As an added convenience, we can provide a class, range_base
, from which users can create a derived type as another way of opting in to “range-ness”. The is_range
trait can test for derivation from range_base
as an extra test. This would save users the trouble of opening the std
namespace to specialize the is_range
trait on the rare occasions that that is necessary.
The is_range
trait will also need to be specialized for immutable containers, for which both the mutable and const iterators have the same reference type. A good example is std::set
.
If the is_range
trait erroneously reports false
for a type that is actually a range, then the library errs on the side of caution and will prevent the user from using rvalues of that type in range adaptor pipelines. If, on the other hand, the is_range
trait gets the answer wrong for a type that is actually a container, the container ends up being copied or moved into range adaptors. This is a performance bug, and it may give surprising results at runtime if the original container doesn’t get mutated when the user thinks it should. It’s not a memory error, though.

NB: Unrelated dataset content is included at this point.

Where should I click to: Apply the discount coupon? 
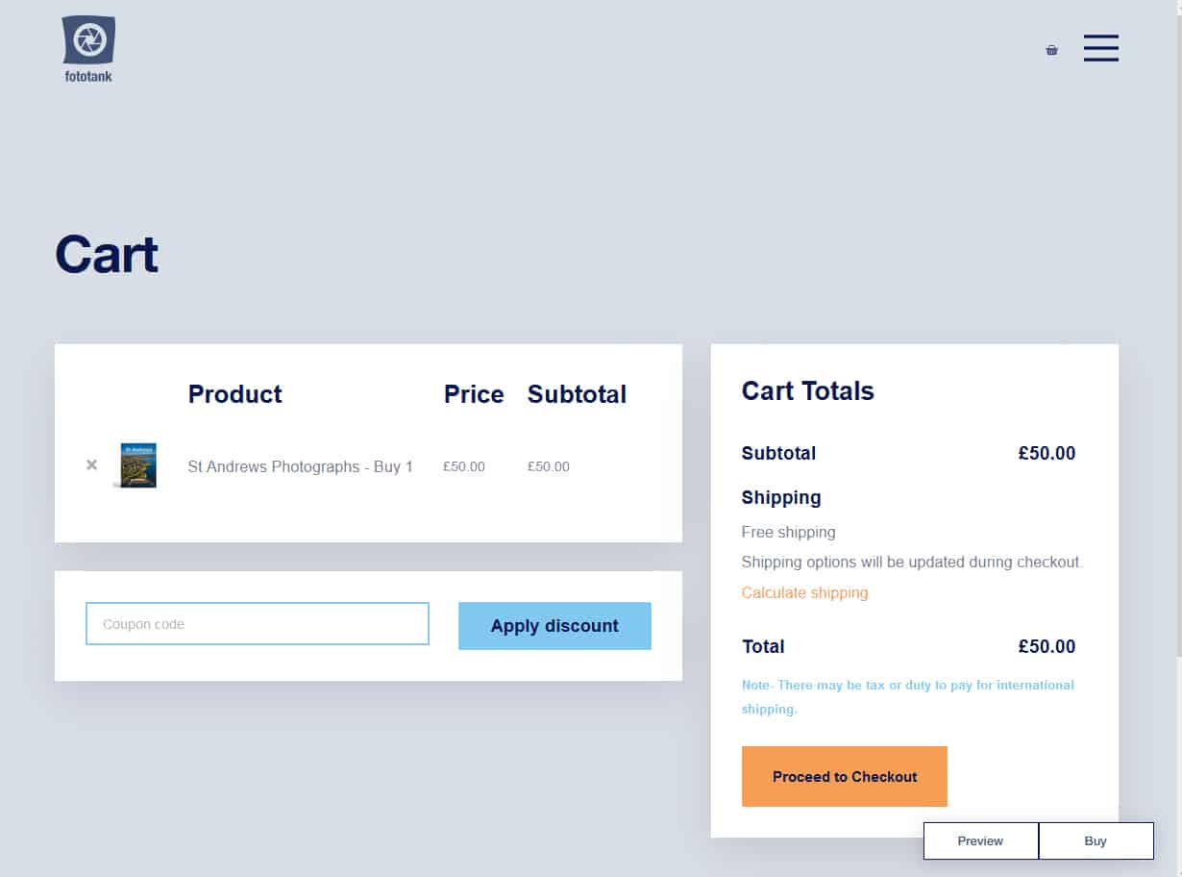tap(554, 626)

Rather than requiring additional overloads, the addition of projection arguments has very little cost to library implementers. The use of function template default parameters obviates the need for overloads. For instance, find
can be defined as:
template<InputIterator I, Regular S, typename V, Invokable<ValueType<I>> Proj = identity>
requires EqualityComparable<I, S> &&
EqualityComparable<V, InvokableResultOf<Proj, ValueType<I>>>
I find(I first, S last, V const & val, Proj proj = Proj{})
{
/* ... */
}
Some algorithms need to know the real physical end of the input sequence so that the sequence can be traversed backwards, like reverse
. In those cases, it’s helpful to have an algorithm advance_to
that takes an iterator and a sentinel and returns a real end iterator. advance_to
looks like this:
template<Iterator I, Regular S>
requires IteratorRange<I, S>
I advance_to( I i, S s )
{
while(i != s)
++i;
return i;
}
template<Iterator I, Regular S>
requires SizedIteratorRange<I, S>
I advance_to( I i, S s )
{
advance( i, s - i );
return i;
}
template<Iterator I>
I advance_to( I, I s )
{
return s;
}
When the sentinel is actually an iterator, we already know where the end is so we can just return it. Notice how we handle SizedIteratorRanges specially and dispatch to advance
with a count. Appendix 4 shows how advance
is optimized for counted iterators. By dispatching to advance
when we can, we make advance_to
faster for counted iterators, too.
With advance_to
we can implement reverse
generically as:
template<BidirectionalIterator I, Regular S>
requires EqualityComparable<I, S> && Permutable<I>
I reverse( I first, S last_ )
{
I last = advance_to( first, last_ ), end = last;
while( first != last )
{
if( first == --last )
break;
iter_swap( first, last );
++first;
}
return end;
}
Since this algorithm necessarily computes the end of the sequence if it isn’t known already, we return it.